Methods: Medical records of former prisoners developed in 1950 (n=250) and 1975 (n=120) were then, after several decades, retrospectively analyzed and compared with the control group, randomized and matched according to age, sex, occupation, and environment. None of the subjects in the control group was a prisoner either at a concentration camp or at any other prison or detention facility.
Results: Multimorbidity affected mainly the central nervous system (CNS). Five years after leaving a camp, CNS dysfunctions were observed in 66% of former prisoners. Skeletal (42.4%) and cardiovascular system (34.4%) dysfunctions were the second and third most frequent dysfunctions. Thirty years after leaving a camp, the most prevalent coexisting conditions were also found within the CNS (80%), cardiovascular system (58.33%), and skeletal system (55%). Five and 30 years after leaving a camp, multiorgan lesions were found in 21.6% and 60% of survivors, respectively. Multimorbidity was more frequent in a group of prisoners who underwent the state of apathy and depression or who had been incarcerated longer than 24 months. The rate of CNS diseases was four times higher, and the rate of cardiovascular diseases or skeletal system dysfunctions was two times higher, in the study group after 30 years of leaving a camp compared with the control group.
Conclusion: The consequences of incarceration in concentration camps manifesting as multimorbidity, premature aging, and dramatic increase in mortality rate are observed in the majority of former prisoners. The multimorbidity mostly affected older prisoners who stayed at a camp for a longer time period.
Keywords: concentration camp syndrome, cachexia, low-grade systemic inflammation
Multimorbidity is the co-occurrence of multiple chronic medical conditions in one person, and is a major issue in modern medicine. It correlates with age, and, according to one interesting hypothesis, there is probably a common pathomechanism responsible for multimorbidity, namely low-grade systemic inflammation. Cellular and cytokine mechanisms triggered by this inflammatory pattern seem to resemble the mechanisms that lead to wasting diseases.1 Cachexia, expressed as body weight loss, apathy, and depression among prisoners, could be a significant mechanism of multimorbidity in camps where different life-threatening conditions were very common.

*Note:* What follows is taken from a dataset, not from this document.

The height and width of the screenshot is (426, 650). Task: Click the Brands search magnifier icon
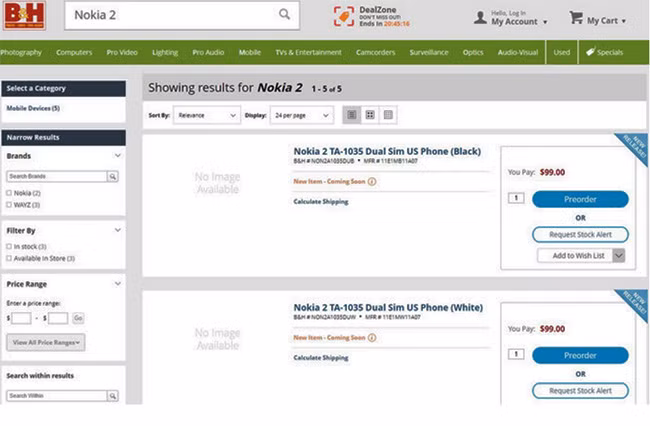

The history of concentration camps dates back to 1900. The British set up concentration camps in modern-day South Africa during the Boer Wars, after they defeated the African troops and had taken most of the territory of the Transvaal Republic and Orange Free State. The British Empire decided to exterminate the Boer people and started setting up concentration camps which lead to 27,927 Boers being killed.2 The Germans used a similar policy against the people who lived in their colonies and set up concentration camps in the German East Africa (Tanganyika) and South–West Africa (today the Republic of Namibia).3,4 Poor conditions caused permanent health deterioration, and extreme physical effort and starvation led to weight loss, cachexia, apathy, and depression. Multiple negative factors underlying various dysfunctions plus malnutrition could cause one prisoner to suffer from multiple diseases at a time.
The aim of this study was to show the extent to which the health of former prisoners was affected by incarceration in extermination camps after 5 and 30 years of leaving a camp compared with a population who had never been incarcerated, and to determine the etiological factors underlying particular dysfunctions.
Materials and methods
The study group was evaluated on the basis of questionnaires administered to 250 former prisoners, including 200 men and 50 women who were medically examined in 1950, ie, 5 years after leaving a concentration camp, and 120 of the same former prisoners, including 100 men and 20 women who were medically examined in 1975, ie, 30 years after leaving a concentration camp. The group of 250 survivors included 155 professionals and 95 manual workers, who were aged 19 to 60 years. The group of 120 survivors interviewed in 1975 included 50 professionals and 70 manual workers, aged 39 to 85 years. The time of incarceration ranged from 6 months to 60 months. Each subject was interviewed and underwent a medical examination, and some additional tests were carried out: urinalysis, morphology, erythrocyte sedimentation rate, chest X-ray, and electrocardiography. Specialist tests were also conducted, if necessary, by ophthalmologists, otolaryngologists, psychiatrists, neurologists, urologists, and gynecologists. Out of 250 subjects examined in 1950, 120 lived to 1975. They were interviewed, medically examined, and also subjected to laboratory tests. The control group in 1950 included 250 subjects, 200 men and 50 women, and in 1975 it included 120 subjects, 100 men and 20 women, who were randomized from the 1950 control group according to their age, sex, occupation, and environment to match the study group. None of the subjects in the control group had been a prisoner either at a concentration camp or any other prison or detention facility. The control group was also interviewed and medically examined.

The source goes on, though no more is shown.